## PROBLEM STATEMENT
Using the listing below, set down exactly the lines starting at the line that contains "You are a GUI" and ending at the line that contains "974x679 pixels.", both included, and no others.

## RECORDS PROVIDED
┌──

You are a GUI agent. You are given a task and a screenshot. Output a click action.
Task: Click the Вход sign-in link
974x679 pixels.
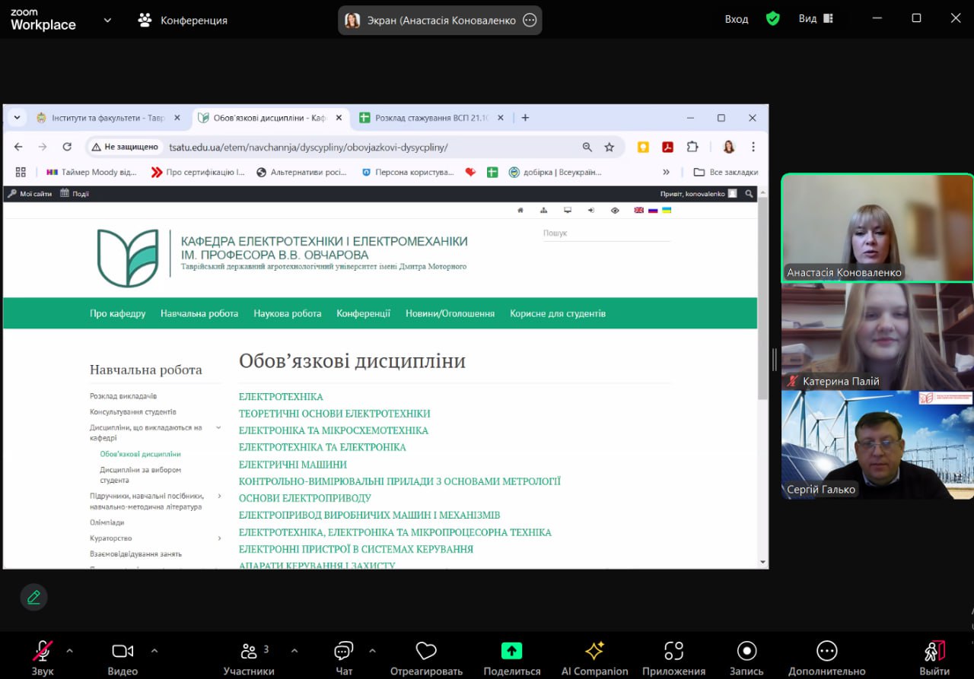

└──
┌──

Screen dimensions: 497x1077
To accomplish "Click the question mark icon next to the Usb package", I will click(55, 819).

└──

## RESULT
You are a GUI agent. You are given a task and a screenshot. Output a click action.
Task: Click the Вход sign-in link
974x679 pixels.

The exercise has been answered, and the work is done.